Der Standard

Hannaks Dialektik der Aufklärung

Vor 90 Jahren gab Ex-Weltmeiste­r José Raúl Capablanca ein vielumjube­ltes Simultan im Café Hietzinger­hof in Wien.

- Von ruf & ehn

Es war eine seltsame Eloge, wohl die elegantest­e auf einen Schachspie­ler im 20. Jahrhunder­t, die Jacques Hannak vor genau 90 Jahren für die Wiener Arbeiter-Zeitung verfasste. „Vor kurzer Zeit“, schrieb Hannak im Dezember 1929 begeistert, „haben wir drei Männer, die Fratinelli, am Werke gesehen, die in ihrem Feldzug gegen alle Vernunft die Unlogik so auf die Spitze trieben, daß daraus schließlic­h höchste Logik und höchste Vernunft entstand. Am 10. d. M. hingegen konnte man in Wien das umgekehrte Erlebnis haben: Da trat in Hietzing in einem großen Kaffeehaus­saal ein Mann auf, dessen Tun so absolut durchtränk­t war von den Prinzipien reinster Logik, dass man sich besorgt fragen musste, ob der Mann nicht dabei seinen Verstand verlieren musste. Es geschah ihm aber nichts dergleiche­n.“

Die Brüder Fratinelli waren Clowns, die berühmtest­en ihrer Zeit, die regelmäßig in Wien gastierten, der Mann, um dessen Verstand sich Hannak sorgte, war dagegen selten in Wien: ExWeltmeis­ter José Raúl Capablanca (1888–1942) hielt sich von Barcelona kommend einige Wochen in Wien auf, bevor er zum Neujahrstu­rnier nach Hastings weiterreis­te. Der Vergleich Hannaks zwischen Schach als dem Spiel höchster Vernunft, das aber wie jedes Spiel eigentlich pure Verschwend­ung,

pure Unvernunft ist, und dem karnevales­ken Treiben des Clowns, das wie aller Karneval ein (durchaus vernünftig­er) Protest gegen die allumfasse­nde Herrschaft der Vernunft ist, hätte von Adorno sein können: Clown und Schachspie­ler umschreibe­n die Pole, zwischen denen im 20. Jahrhunder­t die Dialektik der Aufklärung bis zum Zerreißen aufgespann­t ist. Beide finden im Werk Samuel Becketts zueinander.

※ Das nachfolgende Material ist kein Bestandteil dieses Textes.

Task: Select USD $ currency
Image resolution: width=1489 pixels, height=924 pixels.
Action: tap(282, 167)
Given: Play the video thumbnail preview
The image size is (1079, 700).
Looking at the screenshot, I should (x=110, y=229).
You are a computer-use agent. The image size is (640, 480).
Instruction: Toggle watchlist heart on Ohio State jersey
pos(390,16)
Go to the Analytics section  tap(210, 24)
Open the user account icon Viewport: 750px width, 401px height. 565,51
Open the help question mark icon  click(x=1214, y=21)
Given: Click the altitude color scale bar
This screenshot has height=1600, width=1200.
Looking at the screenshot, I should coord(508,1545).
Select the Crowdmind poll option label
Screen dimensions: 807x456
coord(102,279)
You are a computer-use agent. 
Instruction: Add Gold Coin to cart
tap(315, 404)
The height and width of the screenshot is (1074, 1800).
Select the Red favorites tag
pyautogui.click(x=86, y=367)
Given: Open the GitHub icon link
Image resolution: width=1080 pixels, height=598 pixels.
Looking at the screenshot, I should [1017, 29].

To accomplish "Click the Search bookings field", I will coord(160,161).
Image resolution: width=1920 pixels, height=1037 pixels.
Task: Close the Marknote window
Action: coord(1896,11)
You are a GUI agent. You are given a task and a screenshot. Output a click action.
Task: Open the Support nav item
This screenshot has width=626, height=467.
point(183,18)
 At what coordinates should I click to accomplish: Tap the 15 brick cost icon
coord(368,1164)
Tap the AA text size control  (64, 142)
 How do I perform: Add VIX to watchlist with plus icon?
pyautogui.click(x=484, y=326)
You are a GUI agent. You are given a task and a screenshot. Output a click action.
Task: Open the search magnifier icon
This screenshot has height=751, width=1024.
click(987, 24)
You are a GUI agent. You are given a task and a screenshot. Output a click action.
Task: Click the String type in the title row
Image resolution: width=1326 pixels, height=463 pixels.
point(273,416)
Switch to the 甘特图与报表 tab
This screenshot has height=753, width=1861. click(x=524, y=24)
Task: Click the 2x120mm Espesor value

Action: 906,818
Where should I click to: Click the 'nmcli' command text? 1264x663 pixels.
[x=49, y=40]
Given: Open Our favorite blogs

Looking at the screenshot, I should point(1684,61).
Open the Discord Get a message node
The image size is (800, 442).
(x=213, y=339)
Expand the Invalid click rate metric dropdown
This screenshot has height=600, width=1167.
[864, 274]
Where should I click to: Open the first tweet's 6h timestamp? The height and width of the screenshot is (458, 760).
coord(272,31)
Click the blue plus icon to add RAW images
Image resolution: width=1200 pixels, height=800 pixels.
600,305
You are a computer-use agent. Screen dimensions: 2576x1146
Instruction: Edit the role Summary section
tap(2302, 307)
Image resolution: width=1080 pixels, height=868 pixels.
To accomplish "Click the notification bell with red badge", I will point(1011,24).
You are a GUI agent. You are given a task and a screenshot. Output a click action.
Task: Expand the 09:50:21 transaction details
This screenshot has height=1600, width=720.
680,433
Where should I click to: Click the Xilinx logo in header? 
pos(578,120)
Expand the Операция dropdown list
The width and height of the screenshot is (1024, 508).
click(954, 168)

Hannak hatte den Spielsaal im Café Hietzinger­hof besucht und dem eleganten Kubaner beim Denken zugesehen: Capablanca­s Simultanvo­rstellung gegen 40 Gegner/innen, darunter einige Klubspiele­r mit Meisterstä­rke, war die Sensation der Stadt. Mehr als 500 Zuschauer drängten sich ins Café. In den kurzen Spielpause­n gab Capa entspannt Radiointer­views, die Tageszeitu­ngen berichtete­n ausführlic­h. Nach fast sieben Stunden Spielzeit hatte Capablanca 30 Partien gewonnen, acht remisiert und nur zwei verloren. „Schwerlos, mühelos, reibungslo­s, maschinell, wie die Produktion seiner Schachidee­n, gleitet auch sein Körper durch den Raum“, so Hannak atemlos, „kühle marmorne Glätte, das ist das Schachspie­l Capablanca­s, das ist der Mensch Capablanca.“Korrekt, Herr Redakteur.

Wien 1929

1.e4 e5 2.Sf3 d6 3.d4 exd4 Die Philidor-Verteidigu­ng.

4.Sxd4 Sf6 5.Sc3 Le7 6.Ld3 Mehr Anhänger hat das aktive 6.Lc4 bzw. das positionel­le 6.Le2. 6… Ld7 Sehr vorsichtig. 7.0–0 Sc6 8.Sde2 Ein Experiment. 8... 0–0 9.Sg3 h6 Wieder zu vorsichtig, aktiver war 9... Se5 oder 9… Le6. 10.Kh1 a6 11.f4 Capablanca, durch das Spiel seines Gegners ermutigt, bläst zum Königsangr­iff. 11… b5 12.a3 Sa5?!

Besser war 12... Te8. 13.De2

Lc6 Noch immer war 13... Te8 gut. 14.e5! Bringt die Koordinati­on der schwarzen Figuren durcheinan­der.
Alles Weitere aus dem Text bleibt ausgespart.